> _EXTRACTED TEXT_

— start —

Moreover, as Ladwa observes, the weak dollar should make American equities particularly appealing to British investors, since it offers the chance to benefit from a strengthening dollar, as well as from rising share prices. With exchange-traded funds (ETFs), it is possible to hedge against currency risk or not. iShares for example offers ETFs linked to the S&P 500 index hedged against the pound, the euro, or not hedged at all. If American share prices continue rising, then eventually that might attract investors away from bonds and commodities – which would help boost the dollar. In that case, an unhedged ETF would seem a particularly wise way to invest.

Investors should perhaps be a little cautious, however. Liz Sonders, of Charles Schwab, argues that while the American economy is looking strong, American equities may be due further correction. Sonders observes that confidence is in fact especially strong right now – and that “when sentiment begins to show excess optimism, it often sets the stage for disappointment.” Sonders is not convinced that shares are especially expensive, but with fears about Europe’s sovereign debt persisting, the market may fall yet further. In that case, it might be wise to wait a little before investing with an ETF.

But for investors willing to hold out for the long run, now looks like a good time to get in. The fallout from the financial crisis cannot hobble the American economy forever, and growth must eventually return. When it does, we might well see a new bull market in American stocks. For investors who missed out on the 2009 massacre, this week’s bloody correction offers an excellent opportunity to jump in for the long term.

— end —

> _WHAT TO WORK ON_
A. In two sentences, what does the passage on investing in American stocks say?
B. Could you extract everything in the passage on investing in American stocks from "But for investors" down to "the long term."?

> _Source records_
— start —

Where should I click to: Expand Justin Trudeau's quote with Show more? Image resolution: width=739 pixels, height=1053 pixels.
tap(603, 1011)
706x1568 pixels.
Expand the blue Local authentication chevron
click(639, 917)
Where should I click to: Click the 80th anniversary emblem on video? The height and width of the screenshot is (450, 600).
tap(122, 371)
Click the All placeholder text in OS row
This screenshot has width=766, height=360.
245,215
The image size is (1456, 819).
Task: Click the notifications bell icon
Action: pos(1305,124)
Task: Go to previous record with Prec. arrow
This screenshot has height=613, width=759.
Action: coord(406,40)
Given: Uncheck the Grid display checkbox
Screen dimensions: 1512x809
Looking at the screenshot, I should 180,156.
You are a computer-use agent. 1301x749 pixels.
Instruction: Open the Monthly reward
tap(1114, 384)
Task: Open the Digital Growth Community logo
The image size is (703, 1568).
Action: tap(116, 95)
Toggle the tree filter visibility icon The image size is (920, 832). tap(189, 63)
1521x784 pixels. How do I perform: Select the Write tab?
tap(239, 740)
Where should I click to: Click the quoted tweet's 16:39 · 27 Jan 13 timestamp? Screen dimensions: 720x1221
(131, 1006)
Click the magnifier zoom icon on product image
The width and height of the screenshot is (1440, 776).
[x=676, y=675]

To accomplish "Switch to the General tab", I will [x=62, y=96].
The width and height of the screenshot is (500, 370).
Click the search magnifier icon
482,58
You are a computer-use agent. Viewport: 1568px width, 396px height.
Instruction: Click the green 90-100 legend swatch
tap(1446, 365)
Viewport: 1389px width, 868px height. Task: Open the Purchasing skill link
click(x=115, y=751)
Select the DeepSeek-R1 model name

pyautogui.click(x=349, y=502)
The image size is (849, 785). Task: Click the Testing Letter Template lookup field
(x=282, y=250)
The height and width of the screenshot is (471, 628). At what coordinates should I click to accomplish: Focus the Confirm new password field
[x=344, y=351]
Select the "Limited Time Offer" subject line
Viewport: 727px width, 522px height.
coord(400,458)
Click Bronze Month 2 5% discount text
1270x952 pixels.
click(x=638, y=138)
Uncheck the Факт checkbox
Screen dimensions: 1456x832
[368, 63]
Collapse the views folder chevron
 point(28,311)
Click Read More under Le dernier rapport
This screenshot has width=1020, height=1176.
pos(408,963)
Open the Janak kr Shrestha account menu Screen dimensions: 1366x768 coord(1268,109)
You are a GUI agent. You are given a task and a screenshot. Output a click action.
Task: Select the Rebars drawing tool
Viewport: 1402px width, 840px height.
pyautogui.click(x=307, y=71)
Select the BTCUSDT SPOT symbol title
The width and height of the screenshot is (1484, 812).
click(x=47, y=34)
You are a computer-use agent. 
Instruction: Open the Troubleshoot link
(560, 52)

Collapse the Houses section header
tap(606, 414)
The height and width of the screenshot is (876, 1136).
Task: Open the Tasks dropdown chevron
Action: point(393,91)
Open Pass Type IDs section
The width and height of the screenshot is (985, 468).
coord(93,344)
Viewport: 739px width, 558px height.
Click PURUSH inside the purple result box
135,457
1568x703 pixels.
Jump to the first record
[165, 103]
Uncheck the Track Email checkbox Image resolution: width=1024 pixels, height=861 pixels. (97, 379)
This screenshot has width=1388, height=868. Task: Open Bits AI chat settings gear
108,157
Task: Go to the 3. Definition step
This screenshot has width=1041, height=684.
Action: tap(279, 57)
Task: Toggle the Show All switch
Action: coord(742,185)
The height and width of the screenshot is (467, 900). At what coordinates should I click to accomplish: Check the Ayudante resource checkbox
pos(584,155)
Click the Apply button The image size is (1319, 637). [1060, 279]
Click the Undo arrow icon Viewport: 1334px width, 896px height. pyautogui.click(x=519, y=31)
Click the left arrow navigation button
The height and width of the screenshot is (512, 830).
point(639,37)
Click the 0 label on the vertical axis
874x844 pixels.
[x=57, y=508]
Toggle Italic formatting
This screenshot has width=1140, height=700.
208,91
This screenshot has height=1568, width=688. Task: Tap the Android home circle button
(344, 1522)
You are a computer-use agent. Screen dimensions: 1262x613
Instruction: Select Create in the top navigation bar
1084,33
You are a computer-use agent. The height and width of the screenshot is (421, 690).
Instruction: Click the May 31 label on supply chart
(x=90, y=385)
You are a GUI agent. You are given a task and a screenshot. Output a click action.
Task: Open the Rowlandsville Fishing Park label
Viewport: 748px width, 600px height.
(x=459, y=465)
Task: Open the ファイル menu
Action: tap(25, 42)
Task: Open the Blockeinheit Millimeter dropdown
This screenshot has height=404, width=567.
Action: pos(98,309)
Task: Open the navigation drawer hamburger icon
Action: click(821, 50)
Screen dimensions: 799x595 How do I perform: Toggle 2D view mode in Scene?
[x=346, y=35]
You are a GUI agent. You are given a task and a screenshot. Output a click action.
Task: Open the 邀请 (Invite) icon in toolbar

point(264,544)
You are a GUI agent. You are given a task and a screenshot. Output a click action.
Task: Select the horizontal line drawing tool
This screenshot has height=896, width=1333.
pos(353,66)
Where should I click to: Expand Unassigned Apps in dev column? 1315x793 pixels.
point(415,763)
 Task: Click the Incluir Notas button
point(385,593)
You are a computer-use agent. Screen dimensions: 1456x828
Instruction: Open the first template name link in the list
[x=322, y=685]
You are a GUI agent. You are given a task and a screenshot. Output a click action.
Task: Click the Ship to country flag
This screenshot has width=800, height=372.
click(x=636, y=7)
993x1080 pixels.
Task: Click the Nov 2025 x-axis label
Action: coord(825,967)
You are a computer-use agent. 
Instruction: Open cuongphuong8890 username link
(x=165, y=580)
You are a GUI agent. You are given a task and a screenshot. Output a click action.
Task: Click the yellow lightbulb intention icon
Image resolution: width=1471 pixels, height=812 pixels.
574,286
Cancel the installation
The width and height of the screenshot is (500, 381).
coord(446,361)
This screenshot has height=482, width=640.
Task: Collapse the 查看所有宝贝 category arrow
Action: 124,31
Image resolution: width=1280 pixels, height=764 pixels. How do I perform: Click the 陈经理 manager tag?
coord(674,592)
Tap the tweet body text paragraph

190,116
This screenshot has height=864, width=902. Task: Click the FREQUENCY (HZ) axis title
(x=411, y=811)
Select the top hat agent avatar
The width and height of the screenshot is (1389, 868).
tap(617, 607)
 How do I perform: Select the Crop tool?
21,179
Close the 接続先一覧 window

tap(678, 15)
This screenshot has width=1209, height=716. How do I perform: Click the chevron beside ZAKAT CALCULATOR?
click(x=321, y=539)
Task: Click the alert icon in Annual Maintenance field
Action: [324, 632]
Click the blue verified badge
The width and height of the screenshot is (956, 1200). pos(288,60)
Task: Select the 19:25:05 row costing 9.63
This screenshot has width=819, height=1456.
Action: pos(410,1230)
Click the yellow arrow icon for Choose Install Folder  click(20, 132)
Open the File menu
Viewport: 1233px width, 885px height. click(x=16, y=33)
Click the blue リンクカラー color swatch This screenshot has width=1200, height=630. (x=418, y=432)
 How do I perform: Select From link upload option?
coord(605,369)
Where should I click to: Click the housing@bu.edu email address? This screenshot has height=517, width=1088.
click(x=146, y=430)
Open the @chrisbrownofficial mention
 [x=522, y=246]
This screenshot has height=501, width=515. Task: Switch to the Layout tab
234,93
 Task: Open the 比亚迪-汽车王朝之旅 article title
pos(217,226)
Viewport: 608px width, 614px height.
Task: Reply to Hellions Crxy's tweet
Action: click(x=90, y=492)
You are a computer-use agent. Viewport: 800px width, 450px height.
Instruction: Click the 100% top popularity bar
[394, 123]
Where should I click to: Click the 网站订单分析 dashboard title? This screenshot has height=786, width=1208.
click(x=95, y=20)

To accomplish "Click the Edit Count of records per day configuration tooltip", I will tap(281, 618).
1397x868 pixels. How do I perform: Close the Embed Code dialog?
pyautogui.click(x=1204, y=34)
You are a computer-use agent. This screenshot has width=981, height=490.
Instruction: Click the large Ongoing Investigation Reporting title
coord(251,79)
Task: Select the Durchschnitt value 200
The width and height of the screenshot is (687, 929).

— end —

> _SOLUTIONS_
A. A weak dollar makes American equities especially appealing to British investors, and an unhedged ETF could be a wise choice if rising share prices draw money away from bonds and commodities and boost the dollar. Although Liz Sonders of Charles Schwab warns that excess optimism and fears about Europe's sovereign debt could push the market lower, investors willing to hold for the long run may find this week's correction an excellent opportunity to buy.

B.
But for investors willing to hold out for the long run, now looks like a good time to get in. The fallout from the financial crisis cannot hobble the American economy forever, and growth must eventually return. When it does, we might well see a new bull market in American stocks. For investors who missed out on the 2009 massacre, this week’s bloody correction offers an excellent opportunity to jump in for the long term.